CONSIGNE DONNÉE —
Modifiez le matériel ci-dessous en remplaçant « paper plane » par « paper airplane ». Laissez tout le reste tel quel.

MATÉRIEL FOURNI —
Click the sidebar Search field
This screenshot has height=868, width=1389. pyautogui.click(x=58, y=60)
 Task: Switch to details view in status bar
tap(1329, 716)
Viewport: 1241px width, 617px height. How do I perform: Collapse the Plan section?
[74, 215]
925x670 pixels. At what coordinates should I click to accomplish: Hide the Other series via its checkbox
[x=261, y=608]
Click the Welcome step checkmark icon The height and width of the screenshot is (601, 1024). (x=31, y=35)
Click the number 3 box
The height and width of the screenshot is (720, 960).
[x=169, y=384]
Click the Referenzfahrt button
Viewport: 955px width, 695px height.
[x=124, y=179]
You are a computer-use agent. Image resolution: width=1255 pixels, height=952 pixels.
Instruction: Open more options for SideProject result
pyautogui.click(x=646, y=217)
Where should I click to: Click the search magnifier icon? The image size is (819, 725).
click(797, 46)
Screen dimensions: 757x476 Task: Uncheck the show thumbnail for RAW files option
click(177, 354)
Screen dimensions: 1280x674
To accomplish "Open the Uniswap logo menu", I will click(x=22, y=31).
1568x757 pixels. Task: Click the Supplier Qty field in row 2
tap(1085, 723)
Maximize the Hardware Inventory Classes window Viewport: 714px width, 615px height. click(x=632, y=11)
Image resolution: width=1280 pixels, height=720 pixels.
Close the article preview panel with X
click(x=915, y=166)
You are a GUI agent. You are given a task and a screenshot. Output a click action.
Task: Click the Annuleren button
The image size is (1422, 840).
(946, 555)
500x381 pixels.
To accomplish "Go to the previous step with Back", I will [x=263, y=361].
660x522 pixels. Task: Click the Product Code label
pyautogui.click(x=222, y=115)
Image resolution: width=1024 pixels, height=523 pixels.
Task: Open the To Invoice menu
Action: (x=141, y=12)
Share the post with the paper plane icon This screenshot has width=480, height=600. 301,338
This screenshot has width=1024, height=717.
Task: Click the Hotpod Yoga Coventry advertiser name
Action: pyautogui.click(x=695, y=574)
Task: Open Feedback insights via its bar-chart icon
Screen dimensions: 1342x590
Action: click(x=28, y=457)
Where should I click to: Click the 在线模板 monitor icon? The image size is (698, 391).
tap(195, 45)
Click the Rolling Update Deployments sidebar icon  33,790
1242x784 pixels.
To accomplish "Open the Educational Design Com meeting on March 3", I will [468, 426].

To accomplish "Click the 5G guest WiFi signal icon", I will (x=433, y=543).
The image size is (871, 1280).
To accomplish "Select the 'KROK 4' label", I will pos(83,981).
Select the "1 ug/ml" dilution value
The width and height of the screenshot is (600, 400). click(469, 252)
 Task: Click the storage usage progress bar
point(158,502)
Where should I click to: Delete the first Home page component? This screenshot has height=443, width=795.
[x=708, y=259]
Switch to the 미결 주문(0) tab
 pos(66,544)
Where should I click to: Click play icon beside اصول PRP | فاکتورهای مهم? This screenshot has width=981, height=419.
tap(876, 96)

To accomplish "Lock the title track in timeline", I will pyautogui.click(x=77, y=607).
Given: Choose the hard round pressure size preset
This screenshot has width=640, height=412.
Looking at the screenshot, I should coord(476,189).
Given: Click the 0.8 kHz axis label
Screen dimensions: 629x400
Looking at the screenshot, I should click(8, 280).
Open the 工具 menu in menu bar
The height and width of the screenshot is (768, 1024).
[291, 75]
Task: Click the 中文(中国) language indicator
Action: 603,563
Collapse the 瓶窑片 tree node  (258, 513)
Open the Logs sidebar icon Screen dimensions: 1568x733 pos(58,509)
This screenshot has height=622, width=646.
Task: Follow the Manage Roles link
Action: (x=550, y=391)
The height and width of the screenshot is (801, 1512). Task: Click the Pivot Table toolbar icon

RÉPONSE ATTENDUE —
Click the sidebar Search field
This screenshot has height=868, width=1389. pyautogui.click(x=58, y=60)
 Task: Switch to details view in status bar
tap(1329, 716)
Viewport: 1241px width, 617px height. How do I perform: Collapse the Plan section?
[74, 215]
925x670 pixels. At what coordinates should I click to accomplish: Hide the Other series via its checkbox
[x=261, y=608]
Click the Welcome step checkmark icon The height and width of the screenshot is (601, 1024). (x=31, y=35)
Click the number 3 box
The height and width of the screenshot is (720, 960).
[x=169, y=384]
Click the Referenzfahrt button
Viewport: 955px width, 695px height.
[x=124, y=179]
You are a computer-use agent. Image resolution: width=1255 pixels, height=952 pixels.
Instruction: Open more options for SideProject result
pyautogui.click(x=646, y=217)
Where should I click to: Click the search magnifier icon? The image size is (819, 725).
click(797, 46)
Screen dimensions: 757x476 Task: Uncheck the show thumbnail for RAW files option
click(177, 354)
Screen dimensions: 1280x674
To accomplish "Open the Uniswap logo menu", I will click(x=22, y=31).
1568x757 pixels. Task: Click the Supplier Qty field in row 2
tap(1085, 723)
Maximize the Hardware Inventory Classes window Viewport: 714px width, 615px height. click(x=632, y=11)
Image resolution: width=1280 pixels, height=720 pixels.
Close the article preview panel with X
click(x=915, y=166)
You are a GUI agent. You are given a task and a screenshot. Output a click action.
Task: Click the Annuleren button
The image size is (1422, 840).
(946, 555)
500x381 pixels.
To accomplish "Go to the previous step with Back", I will [x=263, y=361].
660x522 pixels. Task: Click the Product Code label
pyautogui.click(x=222, y=115)
Image resolution: width=1024 pixels, height=523 pixels.
Task: Open the To Invoice menu
Action: (x=141, y=12)
Share the post with the paper airplane icon This screenshot has width=480, height=600. 301,338
This screenshot has width=1024, height=717.
Task: Click the Hotpod Yoga Coventry advertiser name
Action: pyautogui.click(x=695, y=574)
Task: Open Feedback insights via its bar-chart icon
Screen dimensions: 1342x590
Action: click(x=28, y=457)
Where should I click to: Click the 在线模板 monitor icon? The image size is (698, 391).
tap(195, 45)
Click the Rolling Update Deployments sidebar icon  33,790
1242x784 pixels.
To accomplish "Open the Educational Design Com meeting on March 3", I will [468, 426].

To accomplish "Click the 5G guest WiFi signal icon", I will (x=433, y=543).
The image size is (871, 1280).
To accomplish "Select the 'KROK 4' label", I will pos(83,981).
Select the "1 ug/ml" dilution value
The width and height of the screenshot is (600, 400). click(469, 252)
 Task: Click the storage usage progress bar
point(158,502)
Where should I click to: Delete the first Home page component? This screenshot has height=443, width=795.
[x=708, y=259]
Switch to the 미결 주문(0) tab
 pos(66,544)
Where should I click to: Click play icon beside اصول PRP | فاکتورهای مهم? This screenshot has width=981, height=419.
tap(876, 96)

To accomplish "Lock the title track in timeline", I will pyautogui.click(x=77, y=607).
Given: Choose the hard round pressure size preset
This screenshot has width=640, height=412.
Looking at the screenshot, I should coord(476,189).
Given: Click the 0.8 kHz axis label
Screen dimensions: 629x400
Looking at the screenshot, I should click(8, 280).
Open the 工具 menu in menu bar
The height and width of the screenshot is (768, 1024).
[291, 75]
Task: Click the 中文(中国) language indicator
Action: 603,563
Collapse the 瓶窑片 tree node  (258, 513)
Open the Logs sidebar icon Screen dimensions: 1568x733 pos(58,509)
This screenshot has height=622, width=646.
Task: Follow the Manage Roles link
Action: (x=550, y=391)
The height and width of the screenshot is (801, 1512). Task: Click the Pivot Table toolbar icon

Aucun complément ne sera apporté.